The two plaintiffs contest that unlike the 10-year Census, the American Community Survey is posed to a sample of a few million households each year, and those who refuse to answer the questionnaire are “subject to fines of up to $5,000 per question.” The case contends that the federal Census Bureau lacks the statutory and constitutional authority to force the plaintiffs and proposed class members to answer the American Community Survey’s “detailed, intrusive questions.”
“[The plaintiffs] have in the past and will continue in the future to answer the ten-year Census,” the suit states. “But they oppose the highly detailed and personal information demanded in the American Community Survey and have refused to answer it. As a result, they are subject to monetary fines for doing nothing more than keeping the private details of their lives private.”

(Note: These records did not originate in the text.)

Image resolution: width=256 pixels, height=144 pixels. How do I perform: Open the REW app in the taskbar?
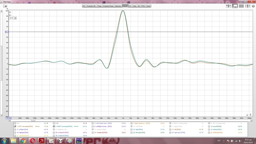(x=79, y=140)
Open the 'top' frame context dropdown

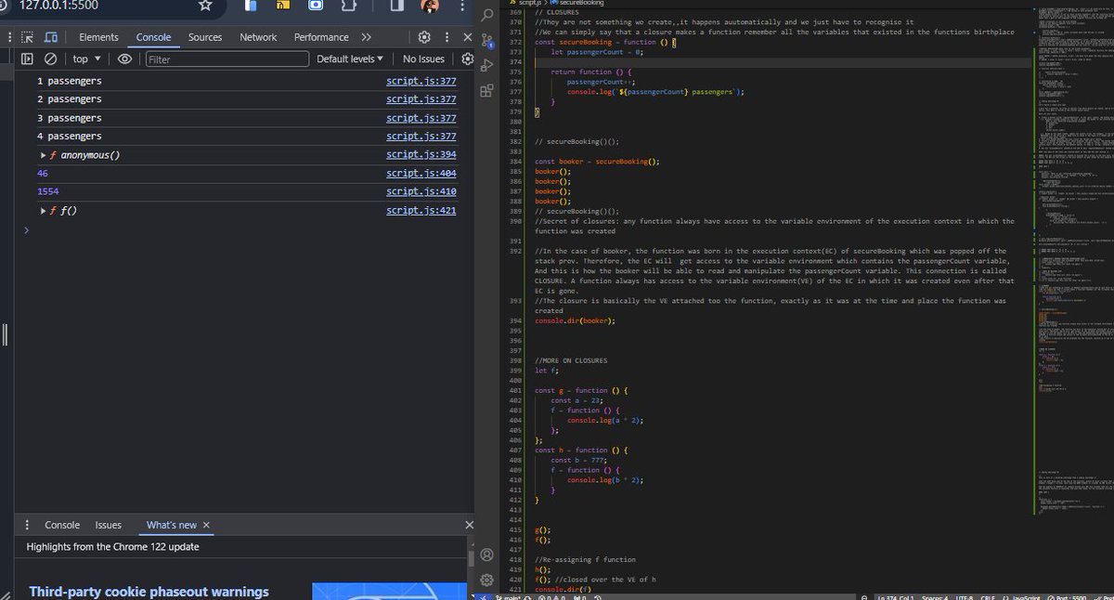84,59
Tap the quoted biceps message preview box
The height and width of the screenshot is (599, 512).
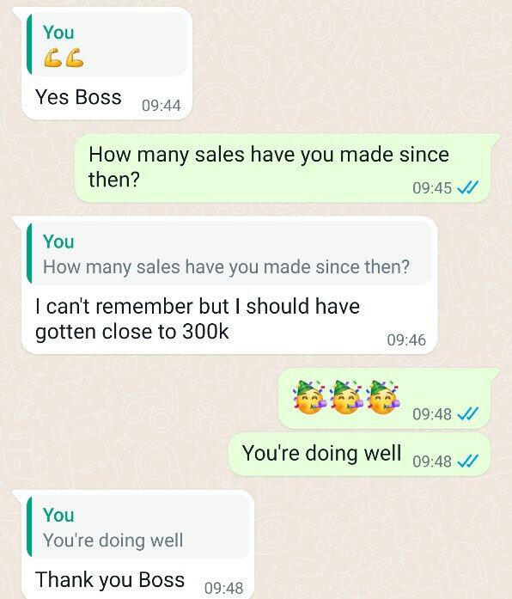(x=107, y=44)
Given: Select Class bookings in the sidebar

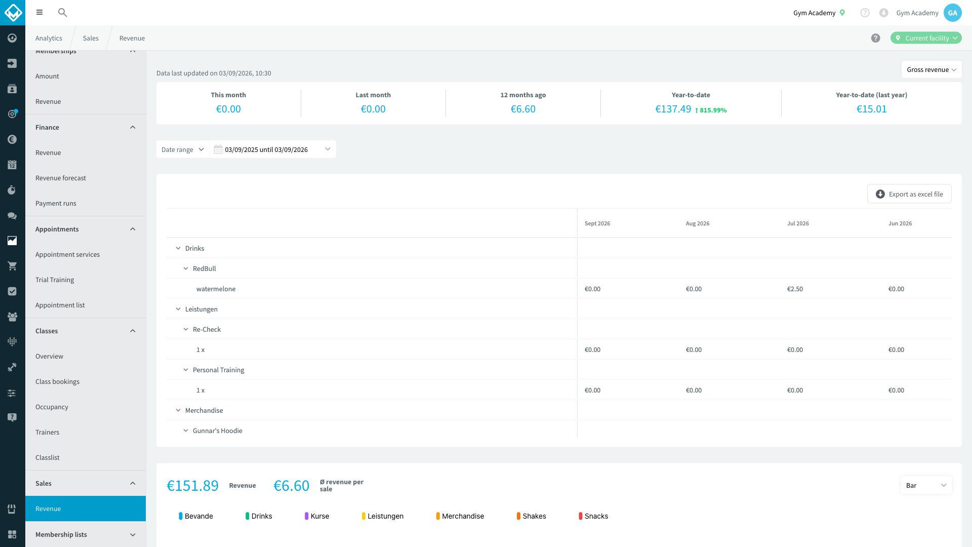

Each plaintiff claims to have been visited by Census Bureau agents and informed that their response to the American Community Survey is required by law. The consumers argue in the complaint that although the defendants claim to have statutory authority to compel citizens to answer the survey, the authorization to “collect” information does not equate to the power to compel the production of information, especially when such information is not required for the ten-year Census.
“The two statutes … at most give the Defendants the authority to conduct a post-census statistical adjustment to ensure the accuracy of the decennial Census,” the suit argues. “They do not give the Defendants the limitless power to compel Plaintiffs to produce personal information or opinions to Defendants.”
Similarly, the plaintiffs contest that nothing in the federal code allows for a fine for refusal to answer the American Community Survey to be considered a criminal offense.
Overall, the lawsuit says that “[n]othing in these statutes gives Defendants the authority to compel Plaintiffs to speak when Plaintiffs invoke their First Amendment right to refrain from speaking by refusing to answer the American Community Survey.”
The lawsuit looks to include all persons whom the United States Department of Commerce and Bureau of the Census requires to answer the American Community Survey but who have refused or will refuse to answer it.